- **What needs to be done**: Each record below must be returned exactly, with no line left out.

- **Record extracts**:

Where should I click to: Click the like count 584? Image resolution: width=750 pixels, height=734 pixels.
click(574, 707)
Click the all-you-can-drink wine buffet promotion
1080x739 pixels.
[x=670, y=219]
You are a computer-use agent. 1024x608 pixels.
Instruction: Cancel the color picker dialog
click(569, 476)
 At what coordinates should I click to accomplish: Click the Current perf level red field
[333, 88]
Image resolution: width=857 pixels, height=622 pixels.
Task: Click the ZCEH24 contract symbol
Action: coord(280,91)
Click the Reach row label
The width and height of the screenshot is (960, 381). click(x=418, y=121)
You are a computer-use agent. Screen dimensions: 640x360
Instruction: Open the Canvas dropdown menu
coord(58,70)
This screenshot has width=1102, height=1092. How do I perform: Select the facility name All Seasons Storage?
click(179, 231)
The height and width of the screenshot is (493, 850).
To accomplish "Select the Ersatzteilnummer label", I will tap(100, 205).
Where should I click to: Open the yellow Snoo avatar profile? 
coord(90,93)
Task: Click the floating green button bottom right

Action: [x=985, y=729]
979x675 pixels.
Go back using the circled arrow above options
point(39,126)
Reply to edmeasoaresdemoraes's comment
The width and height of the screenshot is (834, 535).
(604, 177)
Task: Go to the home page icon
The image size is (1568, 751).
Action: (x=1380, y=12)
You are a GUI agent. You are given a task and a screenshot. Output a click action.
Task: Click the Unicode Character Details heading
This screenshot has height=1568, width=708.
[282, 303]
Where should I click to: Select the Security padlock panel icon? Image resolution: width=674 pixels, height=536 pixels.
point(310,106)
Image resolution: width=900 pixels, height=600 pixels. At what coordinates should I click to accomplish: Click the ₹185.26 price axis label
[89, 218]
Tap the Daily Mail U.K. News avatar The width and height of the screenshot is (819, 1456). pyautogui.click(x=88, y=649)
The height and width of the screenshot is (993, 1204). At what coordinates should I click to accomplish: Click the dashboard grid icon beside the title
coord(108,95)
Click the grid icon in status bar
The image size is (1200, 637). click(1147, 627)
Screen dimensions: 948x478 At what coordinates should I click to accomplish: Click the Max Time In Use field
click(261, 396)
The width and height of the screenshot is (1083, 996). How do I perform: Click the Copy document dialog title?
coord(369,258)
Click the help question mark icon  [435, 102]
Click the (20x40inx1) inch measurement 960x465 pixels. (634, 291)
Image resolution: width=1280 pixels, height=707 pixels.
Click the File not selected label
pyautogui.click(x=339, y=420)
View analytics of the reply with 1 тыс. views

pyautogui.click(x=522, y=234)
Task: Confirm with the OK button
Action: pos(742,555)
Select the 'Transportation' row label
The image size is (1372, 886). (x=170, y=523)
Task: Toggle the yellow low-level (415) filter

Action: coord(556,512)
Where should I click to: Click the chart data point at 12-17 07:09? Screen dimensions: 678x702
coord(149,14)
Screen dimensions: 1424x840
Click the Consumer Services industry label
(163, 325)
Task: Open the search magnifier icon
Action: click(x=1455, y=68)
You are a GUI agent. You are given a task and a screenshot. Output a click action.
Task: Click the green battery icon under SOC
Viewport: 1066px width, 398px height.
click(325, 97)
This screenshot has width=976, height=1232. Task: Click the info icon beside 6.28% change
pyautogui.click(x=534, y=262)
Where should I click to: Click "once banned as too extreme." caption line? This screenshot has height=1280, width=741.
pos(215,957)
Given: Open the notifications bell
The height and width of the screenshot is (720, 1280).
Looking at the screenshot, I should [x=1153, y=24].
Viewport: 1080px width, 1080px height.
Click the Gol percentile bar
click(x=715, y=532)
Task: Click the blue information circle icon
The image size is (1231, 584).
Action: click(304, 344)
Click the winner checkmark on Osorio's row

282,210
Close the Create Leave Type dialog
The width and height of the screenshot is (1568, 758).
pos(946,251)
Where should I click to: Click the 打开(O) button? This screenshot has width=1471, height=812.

- **Result**:
Where should I click to: Click the like count 584? Image resolution: width=750 pixels, height=734 pixels.
click(574, 707)
Click the all-you-can-drink wine buffet promotion
1080x739 pixels.
[x=670, y=219]
You are a computer-use agent. 1024x608 pixels.
Instruction: Cancel the color picker dialog
click(569, 476)
 At what coordinates should I click to accomplish: Click the Current perf level red field
[333, 88]
Image resolution: width=857 pixels, height=622 pixels.
Task: Click the ZCEH24 contract symbol
Action: coord(280,91)
Click the Reach row label
The width and height of the screenshot is (960, 381). click(x=418, y=121)
You are a computer-use agent. Screen dimensions: 640x360
Instruction: Open the Canvas dropdown menu
coord(58,70)
This screenshot has width=1102, height=1092. How do I perform: Select the facility name All Seasons Storage?
click(179, 231)
The height and width of the screenshot is (493, 850).
To accomplish "Select the Ersatzteilnummer label", I will tap(100, 205).
Where should I click to: Open the yellow Snoo avatar profile? 
coord(90,93)
Task: Click the floating green button bottom right

Action: [x=985, y=729]
979x675 pixels.
Go back using the circled arrow above options
point(39,126)
Reply to edmeasoaresdemoraes's comment
The width and height of the screenshot is (834, 535).
(604, 177)
Task: Go to the home page icon
The image size is (1568, 751).
Action: (x=1380, y=12)
You are a GUI agent. You are given a task and a screenshot. Output a click action.
Task: Click the Unicode Character Details heading
This screenshot has height=1568, width=708.
[282, 303]
Where should I click to: Select the Security padlock panel icon? Image resolution: width=674 pixels, height=536 pixels.
point(310,106)
Image resolution: width=900 pixels, height=600 pixels. At what coordinates should I click to accomplish: Click the ₹185.26 price axis label
[89, 218]
Tap the Daily Mail U.K. News avatar The width and height of the screenshot is (819, 1456). pyautogui.click(x=88, y=649)
The height and width of the screenshot is (993, 1204). At what coordinates should I click to accomplish: Click the dashboard grid icon beside the title
coord(108,95)
Click the grid icon in status bar
The image size is (1200, 637). click(1147, 627)
Screen dimensions: 948x478 At what coordinates should I click to accomplish: Click the Max Time In Use field
click(261, 396)
The width and height of the screenshot is (1083, 996). How do I perform: Click the Copy document dialog title?
coord(369,258)
Click the help question mark icon  [435, 102]
Click the (20x40inx1) inch measurement 960x465 pixels. (634, 291)
Image resolution: width=1280 pixels, height=707 pixels.
Click the File not selected label
pyautogui.click(x=339, y=420)
View analytics of the reply with 1 тыс. views

pyautogui.click(x=522, y=234)
Task: Confirm with the OK button
Action: pos(742,555)
Select the 'Transportation' row label
The image size is (1372, 886). (x=170, y=523)
Task: Toggle the yellow low-level (415) filter

Action: coord(556,512)
Where should I click to: Click the chart data point at 12-17 07:09? Screen dimensions: 678x702
coord(149,14)
Screen dimensions: 1424x840
Click the Consumer Services industry label
(163, 325)
Task: Open the search magnifier icon
Action: click(x=1455, y=68)
You are a GUI agent. You are given a task and a screenshot. Output a click action.
Task: Click the green battery icon under SOC
Viewport: 1066px width, 398px height.
click(325, 97)
This screenshot has width=976, height=1232. Task: Click the info icon beside 6.28% change
pyautogui.click(x=534, y=262)
Where should I click to: Click "once banned as too extreme." caption line? This screenshot has height=1280, width=741.
pos(215,957)
Given: Open the notifications bell
The height and width of the screenshot is (720, 1280).
Looking at the screenshot, I should [x=1153, y=24].
Viewport: 1080px width, 1080px height.
Click the Gol percentile bar
click(x=715, y=532)
Task: Click the blue information circle icon
The image size is (1231, 584).
Action: click(304, 344)
Click the winner checkmark on Osorio's row

282,210
Close the Create Leave Type dialog
The width and height of the screenshot is (1568, 758).
pos(946,251)
Where should I click to: Click the 打开(O) button? This screenshot has width=1471, height=812.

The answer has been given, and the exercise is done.